Exercise directions: Copy each line below holding "bold".

Data for analysis:
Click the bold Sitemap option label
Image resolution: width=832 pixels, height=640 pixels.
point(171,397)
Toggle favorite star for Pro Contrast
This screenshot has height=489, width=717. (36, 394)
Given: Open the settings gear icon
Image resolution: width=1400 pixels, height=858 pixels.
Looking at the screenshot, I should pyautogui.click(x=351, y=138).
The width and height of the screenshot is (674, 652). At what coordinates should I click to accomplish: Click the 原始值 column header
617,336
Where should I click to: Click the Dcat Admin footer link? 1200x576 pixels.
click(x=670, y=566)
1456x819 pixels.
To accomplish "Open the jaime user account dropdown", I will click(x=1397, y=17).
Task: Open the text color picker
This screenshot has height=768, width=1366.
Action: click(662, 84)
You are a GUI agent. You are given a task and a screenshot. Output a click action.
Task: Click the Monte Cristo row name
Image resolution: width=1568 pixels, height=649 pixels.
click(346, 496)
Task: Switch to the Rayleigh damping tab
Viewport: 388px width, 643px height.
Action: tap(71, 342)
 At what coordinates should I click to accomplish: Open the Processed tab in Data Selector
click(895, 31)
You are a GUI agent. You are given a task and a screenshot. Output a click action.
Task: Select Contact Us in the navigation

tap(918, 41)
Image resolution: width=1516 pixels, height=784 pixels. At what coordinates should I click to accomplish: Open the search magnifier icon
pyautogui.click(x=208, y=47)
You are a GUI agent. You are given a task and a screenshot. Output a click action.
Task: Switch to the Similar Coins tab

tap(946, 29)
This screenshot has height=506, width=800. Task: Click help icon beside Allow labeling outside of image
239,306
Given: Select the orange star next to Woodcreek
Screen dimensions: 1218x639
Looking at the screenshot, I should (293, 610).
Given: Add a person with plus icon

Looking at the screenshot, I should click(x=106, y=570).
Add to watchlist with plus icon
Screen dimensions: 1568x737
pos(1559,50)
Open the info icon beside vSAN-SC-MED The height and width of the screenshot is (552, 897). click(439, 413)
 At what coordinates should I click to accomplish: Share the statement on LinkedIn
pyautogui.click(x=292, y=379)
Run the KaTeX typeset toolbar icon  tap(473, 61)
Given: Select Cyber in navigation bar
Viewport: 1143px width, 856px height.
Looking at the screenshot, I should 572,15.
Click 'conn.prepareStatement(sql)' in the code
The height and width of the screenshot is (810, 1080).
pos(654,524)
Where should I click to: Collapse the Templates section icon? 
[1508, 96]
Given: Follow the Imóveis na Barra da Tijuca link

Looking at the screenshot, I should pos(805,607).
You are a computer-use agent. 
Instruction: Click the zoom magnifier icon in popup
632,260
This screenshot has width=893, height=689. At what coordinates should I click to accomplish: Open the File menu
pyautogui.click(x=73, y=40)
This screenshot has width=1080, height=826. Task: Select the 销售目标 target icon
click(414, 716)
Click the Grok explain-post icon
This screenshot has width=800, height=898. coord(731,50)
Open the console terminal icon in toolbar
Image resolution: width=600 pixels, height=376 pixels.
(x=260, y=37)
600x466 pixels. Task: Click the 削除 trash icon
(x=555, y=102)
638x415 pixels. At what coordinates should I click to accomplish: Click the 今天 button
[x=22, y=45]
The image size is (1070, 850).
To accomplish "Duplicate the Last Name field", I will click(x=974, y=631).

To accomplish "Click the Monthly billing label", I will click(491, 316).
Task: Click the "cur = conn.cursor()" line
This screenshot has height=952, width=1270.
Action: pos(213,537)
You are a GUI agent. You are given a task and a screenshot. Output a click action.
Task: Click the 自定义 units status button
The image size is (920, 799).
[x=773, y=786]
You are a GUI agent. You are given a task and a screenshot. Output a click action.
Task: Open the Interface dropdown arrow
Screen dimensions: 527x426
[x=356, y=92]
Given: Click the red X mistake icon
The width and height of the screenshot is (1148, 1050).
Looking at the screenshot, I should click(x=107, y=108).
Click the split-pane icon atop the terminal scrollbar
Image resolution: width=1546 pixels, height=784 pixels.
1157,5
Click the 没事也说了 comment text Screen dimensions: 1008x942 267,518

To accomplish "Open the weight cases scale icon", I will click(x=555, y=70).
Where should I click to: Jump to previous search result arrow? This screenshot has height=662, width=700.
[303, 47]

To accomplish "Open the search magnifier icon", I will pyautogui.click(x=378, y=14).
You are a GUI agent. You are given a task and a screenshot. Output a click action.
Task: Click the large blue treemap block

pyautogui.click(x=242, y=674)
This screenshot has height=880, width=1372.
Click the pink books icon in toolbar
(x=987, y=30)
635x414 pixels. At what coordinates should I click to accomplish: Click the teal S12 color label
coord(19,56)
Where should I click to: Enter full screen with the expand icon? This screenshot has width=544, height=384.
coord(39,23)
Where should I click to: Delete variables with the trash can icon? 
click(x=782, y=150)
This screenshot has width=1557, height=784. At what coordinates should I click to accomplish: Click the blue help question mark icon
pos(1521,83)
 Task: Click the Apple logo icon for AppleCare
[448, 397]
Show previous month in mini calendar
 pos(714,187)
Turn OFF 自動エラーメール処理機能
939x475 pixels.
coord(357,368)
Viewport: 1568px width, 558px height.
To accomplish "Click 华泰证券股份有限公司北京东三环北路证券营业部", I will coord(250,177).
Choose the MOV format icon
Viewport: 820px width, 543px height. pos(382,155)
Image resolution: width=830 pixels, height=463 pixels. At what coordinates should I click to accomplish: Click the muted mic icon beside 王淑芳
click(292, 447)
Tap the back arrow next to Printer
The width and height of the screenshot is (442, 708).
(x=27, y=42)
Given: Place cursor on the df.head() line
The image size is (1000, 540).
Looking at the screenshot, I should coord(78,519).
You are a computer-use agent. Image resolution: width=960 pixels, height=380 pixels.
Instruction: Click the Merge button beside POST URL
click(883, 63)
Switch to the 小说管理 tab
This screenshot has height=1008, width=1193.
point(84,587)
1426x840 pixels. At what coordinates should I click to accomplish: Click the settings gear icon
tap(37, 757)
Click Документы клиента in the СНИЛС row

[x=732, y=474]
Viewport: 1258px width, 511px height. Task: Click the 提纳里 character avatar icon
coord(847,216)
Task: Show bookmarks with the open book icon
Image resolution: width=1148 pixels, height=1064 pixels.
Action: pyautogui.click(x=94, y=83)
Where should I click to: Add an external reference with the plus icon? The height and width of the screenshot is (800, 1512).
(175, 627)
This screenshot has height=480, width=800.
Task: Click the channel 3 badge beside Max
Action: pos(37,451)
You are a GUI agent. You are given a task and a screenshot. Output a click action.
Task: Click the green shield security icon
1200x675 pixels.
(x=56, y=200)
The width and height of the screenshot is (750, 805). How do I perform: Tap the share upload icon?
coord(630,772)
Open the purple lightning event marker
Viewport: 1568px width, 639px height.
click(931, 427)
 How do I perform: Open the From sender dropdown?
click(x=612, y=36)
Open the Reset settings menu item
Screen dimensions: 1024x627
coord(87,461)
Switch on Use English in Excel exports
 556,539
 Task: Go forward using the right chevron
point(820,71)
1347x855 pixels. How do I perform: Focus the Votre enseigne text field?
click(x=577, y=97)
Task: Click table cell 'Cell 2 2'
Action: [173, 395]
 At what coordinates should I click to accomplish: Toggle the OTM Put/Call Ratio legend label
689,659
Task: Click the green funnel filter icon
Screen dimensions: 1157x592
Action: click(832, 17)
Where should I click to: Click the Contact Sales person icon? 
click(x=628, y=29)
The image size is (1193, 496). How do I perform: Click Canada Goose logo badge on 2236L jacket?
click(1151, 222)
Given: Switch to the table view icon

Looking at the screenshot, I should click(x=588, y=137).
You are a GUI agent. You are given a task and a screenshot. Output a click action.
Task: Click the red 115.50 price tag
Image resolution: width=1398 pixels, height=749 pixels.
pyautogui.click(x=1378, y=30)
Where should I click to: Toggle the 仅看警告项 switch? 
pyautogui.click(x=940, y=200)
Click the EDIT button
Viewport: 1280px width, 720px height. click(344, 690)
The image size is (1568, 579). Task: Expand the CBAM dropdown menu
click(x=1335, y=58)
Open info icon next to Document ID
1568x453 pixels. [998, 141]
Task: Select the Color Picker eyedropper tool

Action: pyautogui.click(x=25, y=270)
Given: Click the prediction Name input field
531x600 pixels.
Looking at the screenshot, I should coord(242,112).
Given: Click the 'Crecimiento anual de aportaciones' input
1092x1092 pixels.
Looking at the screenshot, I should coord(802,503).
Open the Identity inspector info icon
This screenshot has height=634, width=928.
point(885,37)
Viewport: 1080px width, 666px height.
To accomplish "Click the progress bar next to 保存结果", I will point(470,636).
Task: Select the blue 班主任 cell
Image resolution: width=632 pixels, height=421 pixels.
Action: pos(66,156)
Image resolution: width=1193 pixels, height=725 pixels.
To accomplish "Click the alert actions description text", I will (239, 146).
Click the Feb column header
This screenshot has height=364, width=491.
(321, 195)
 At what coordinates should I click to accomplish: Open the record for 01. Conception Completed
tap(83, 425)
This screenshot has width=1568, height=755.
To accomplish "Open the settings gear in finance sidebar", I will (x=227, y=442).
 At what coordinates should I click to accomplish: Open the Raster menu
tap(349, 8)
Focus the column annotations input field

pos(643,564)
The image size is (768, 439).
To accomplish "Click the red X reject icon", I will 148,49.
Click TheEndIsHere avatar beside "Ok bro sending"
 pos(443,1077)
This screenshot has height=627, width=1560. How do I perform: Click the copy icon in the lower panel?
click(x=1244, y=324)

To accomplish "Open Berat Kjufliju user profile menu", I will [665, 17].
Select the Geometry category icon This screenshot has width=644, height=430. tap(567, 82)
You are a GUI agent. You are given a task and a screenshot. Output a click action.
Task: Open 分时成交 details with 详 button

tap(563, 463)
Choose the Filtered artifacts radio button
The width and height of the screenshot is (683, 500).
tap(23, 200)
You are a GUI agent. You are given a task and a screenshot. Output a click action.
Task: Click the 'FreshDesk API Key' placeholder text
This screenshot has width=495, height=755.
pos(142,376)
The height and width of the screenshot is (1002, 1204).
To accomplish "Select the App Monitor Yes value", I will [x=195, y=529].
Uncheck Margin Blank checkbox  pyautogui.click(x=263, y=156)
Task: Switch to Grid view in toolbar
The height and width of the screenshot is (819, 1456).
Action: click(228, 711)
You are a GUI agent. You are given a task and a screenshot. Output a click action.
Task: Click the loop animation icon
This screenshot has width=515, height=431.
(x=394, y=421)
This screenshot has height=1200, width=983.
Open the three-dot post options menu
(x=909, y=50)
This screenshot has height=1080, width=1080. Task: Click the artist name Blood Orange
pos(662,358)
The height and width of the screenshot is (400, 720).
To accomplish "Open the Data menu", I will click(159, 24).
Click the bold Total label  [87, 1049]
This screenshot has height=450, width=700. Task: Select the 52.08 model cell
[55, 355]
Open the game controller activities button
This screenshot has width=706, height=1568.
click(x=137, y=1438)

Answer to the exercise:
Click the bold Sitemap option label
Click the bold Total label  [87, 1049]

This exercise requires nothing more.